Opini
Oleh Mbah Semar Mesem (penulis tamu) pada hari Rabu, 22 Agu 2018 - 10:13:31 WIB
Bagikan Berita ini :

Catatan Kecil Soal Prognosis Perekonomian di Tahun 2019

49ilustrasinilaitukar.jpeg
Ilustrasi (Sumber foto : ist)

Sewaktu Menteri Keuangan Sri Mulyani bicara soal kewajiban hutang jatuh tempo yang harus dibayar di tahun 2019 senilai Rp. 409 Trilliun, sebetulnya SMI juga sedang mewarning kita akan *datangnya situasi fiskal yang mengetat*. Ringkasnya, ruang gerak fiskal ditahun 2019 lebih terbatas.

Yang imminent atau terdekat itu adalah nilai tukar. Perkiraan hutang yang akan dibayar itu, dari sudut pandang realistisnya, masih undervalue. Mengapa ?, karena nilai kurs yang dipatok didalam asumsi makro RAPBN 2019 itu “hanya” Rp. 14.000. Angka ini tentu kontroversial. Ini tercermin dalam nota keuangan pemerintah tentang RAPBN 2019.

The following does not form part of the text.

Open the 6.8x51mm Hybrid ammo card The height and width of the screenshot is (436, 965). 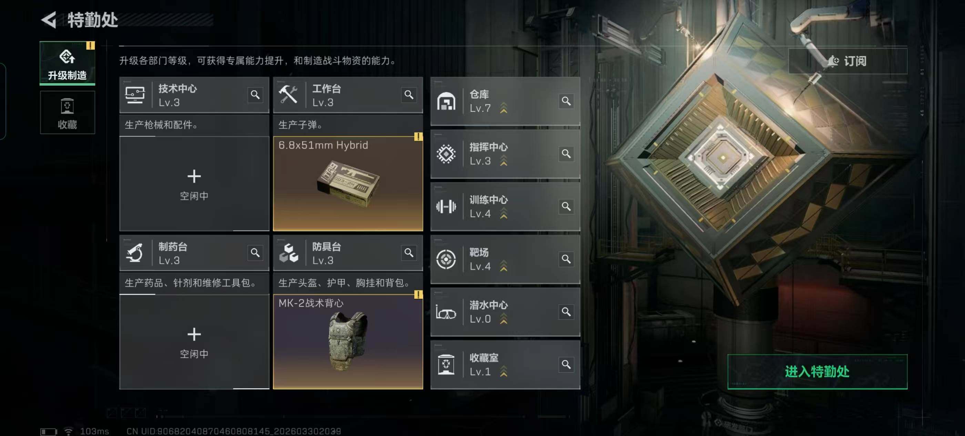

Lalu, mungkinkah nilai kurs rupiah di 2019 itu median valuenya Rp. 14.000 ?. Jawabannya ada pada jawaban pertanyaan-pertanyaan; (1) Dari mana sumber “kekuatan rupiah“ terhadap green back (USD) ?, (2) Dari mana sumber capital inflownya ?, sudah tidak ada Tax Ammesty, investasi jor-joran China di posisi yang stagnan, SOEs sedang berjibaku dengan gunungan hutang, swasta nasional juga sedang berjibaku dengan hutang berdenominasi dollar yang mulai jatuh tempo. Dan (3), Dunia usaha, whatever the cost, akan menahan dollarnya di luar negeri, untuk mengantisipasi antara lain; "debt maturity", dan juga kekhawatiran terhadap stabilitas rupiah.

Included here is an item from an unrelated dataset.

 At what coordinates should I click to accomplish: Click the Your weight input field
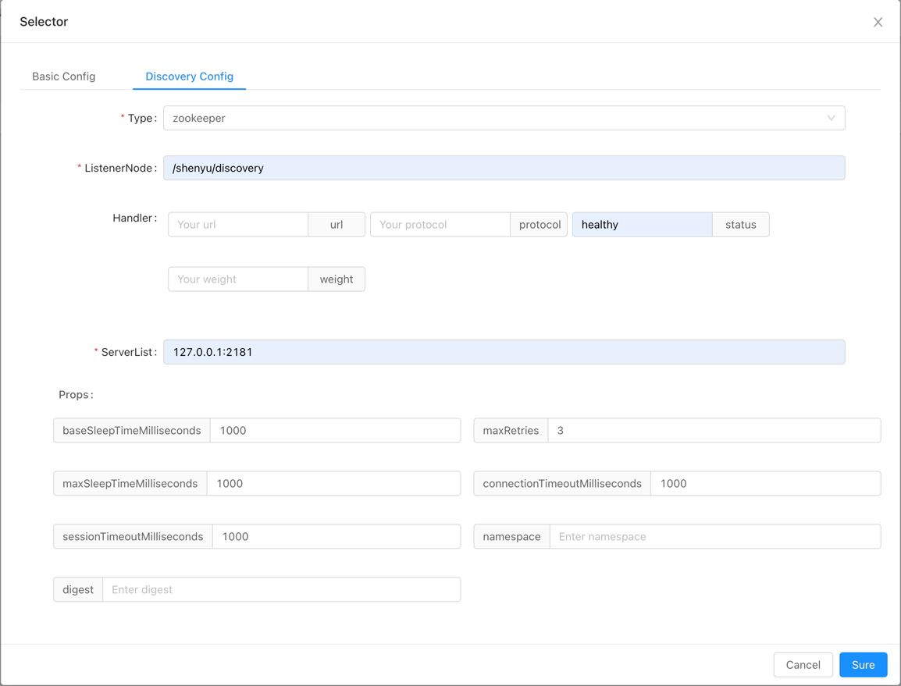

Pertanyaan pertama, dari mana sumber “kekuatan rupiah” terhadap green back ?. Kalau ditilik beberapa pernyataan resmi otoritas, khususnya Bank Indonesia (BI), maka kita bisa memperkirakan setidaknya ada 4 (empat) senjata otoritas yang dijadikan sandaran kekuatan rupiah. Pertama, penggunaan cadangan devisa yang dianggap cukup besar plus backupnya dalam bentuk bilateral swap arrangement dengan beberapa bank sentral besar (termasuk Jepang dan China).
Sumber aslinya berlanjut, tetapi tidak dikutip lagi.